* Your goal:
Write the data out again so that it matches word for word.

Stored data entries:

______________________________

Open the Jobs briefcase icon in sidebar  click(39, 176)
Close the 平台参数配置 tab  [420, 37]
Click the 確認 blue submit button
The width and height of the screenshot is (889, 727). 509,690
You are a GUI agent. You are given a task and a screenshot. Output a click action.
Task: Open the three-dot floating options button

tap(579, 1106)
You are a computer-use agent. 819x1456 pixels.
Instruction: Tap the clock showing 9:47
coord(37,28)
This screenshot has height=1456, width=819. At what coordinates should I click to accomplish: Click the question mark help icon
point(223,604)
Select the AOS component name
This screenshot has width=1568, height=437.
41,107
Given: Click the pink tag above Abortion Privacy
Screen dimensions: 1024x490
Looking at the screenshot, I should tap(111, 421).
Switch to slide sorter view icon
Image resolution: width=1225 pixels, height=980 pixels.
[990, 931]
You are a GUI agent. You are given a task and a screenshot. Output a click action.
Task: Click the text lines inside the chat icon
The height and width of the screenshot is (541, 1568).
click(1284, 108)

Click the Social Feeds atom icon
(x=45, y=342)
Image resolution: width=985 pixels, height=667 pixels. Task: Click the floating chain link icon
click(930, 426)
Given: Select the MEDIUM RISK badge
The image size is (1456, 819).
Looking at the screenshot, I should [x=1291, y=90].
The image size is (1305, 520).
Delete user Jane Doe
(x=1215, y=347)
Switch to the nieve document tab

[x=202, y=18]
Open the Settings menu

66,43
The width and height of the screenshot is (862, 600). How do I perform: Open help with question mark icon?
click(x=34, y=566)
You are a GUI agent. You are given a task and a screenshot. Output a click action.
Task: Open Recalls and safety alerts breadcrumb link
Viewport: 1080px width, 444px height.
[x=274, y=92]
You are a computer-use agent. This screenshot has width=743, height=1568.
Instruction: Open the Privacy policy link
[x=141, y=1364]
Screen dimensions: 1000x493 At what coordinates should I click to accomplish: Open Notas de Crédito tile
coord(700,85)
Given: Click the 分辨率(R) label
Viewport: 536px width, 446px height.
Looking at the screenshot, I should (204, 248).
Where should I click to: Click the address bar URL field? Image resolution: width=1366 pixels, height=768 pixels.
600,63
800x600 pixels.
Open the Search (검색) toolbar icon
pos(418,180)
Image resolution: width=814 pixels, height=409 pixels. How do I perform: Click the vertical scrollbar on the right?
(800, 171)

______________________________

* Reply:
Open the Jobs briefcase icon in sidebar  click(39, 176)
Close the 平台参数配置 tab  [420, 37]
Click the 確認 blue submit button
The width and height of the screenshot is (889, 727). 509,690
You are a GUI agent. You are given a task and a screenshot. Output a click action.
Task: Open the three-dot floating options button

tap(579, 1106)
You are a computer-use agent. 819x1456 pixels.
Instruction: Tap the clock showing 9:47
coord(37,28)
This screenshot has height=1456, width=819. At what coordinates should I click to accomplish: Click the question mark help icon
point(223,604)
Select the AOS component name
This screenshot has width=1568, height=437.
41,107
Given: Click the pink tag above Abortion Privacy
Screen dimensions: 1024x490
Looking at the screenshot, I should tap(111, 421).
Switch to slide sorter view icon
Image resolution: width=1225 pixels, height=980 pixels.
[990, 931]
You are a GUI agent. You are given a task and a screenshot. Output a click action.
Task: Click the text lines inside the chat icon
The height and width of the screenshot is (541, 1568).
click(1284, 108)

Click the Social Feeds atom icon
(x=45, y=342)
Image resolution: width=985 pixels, height=667 pixels. Task: Click the floating chain link icon
click(930, 426)
Given: Select the MEDIUM RISK badge
The image size is (1456, 819).
Looking at the screenshot, I should [x=1291, y=90].
The image size is (1305, 520).
Delete user Jane Doe
(x=1215, y=347)
Switch to the nieve document tab

[x=202, y=18]
Open the Settings menu

66,43
The width and height of the screenshot is (862, 600). How do I perform: Open help with question mark icon?
click(x=34, y=566)
You are a GUI agent. You are given a task and a screenshot. Output a click action.
Task: Open Recalls and safety alerts breadcrumb link
Viewport: 1080px width, 444px height.
[x=274, y=92]
You are a computer-use agent. This screenshot has width=743, height=1568.
Instruction: Open the Privacy policy link
[x=141, y=1364]
Screen dimensions: 1000x493 At what coordinates should I click to accomplish: Open Notas de Crédito tile
coord(700,85)
Given: Click the 分辨率(R) label
Viewport: 536px width, 446px height.
Looking at the screenshot, I should (204, 248).
Where should I click to: Click the address bar URL field? Image resolution: width=1366 pixels, height=768 pixels.
600,63
800x600 pixels.
Open the Search (검색) toolbar icon
pos(418,180)
Image resolution: width=814 pixels, height=409 pixels. How do I perform: Click the vertical scrollbar on the right?
(800, 171)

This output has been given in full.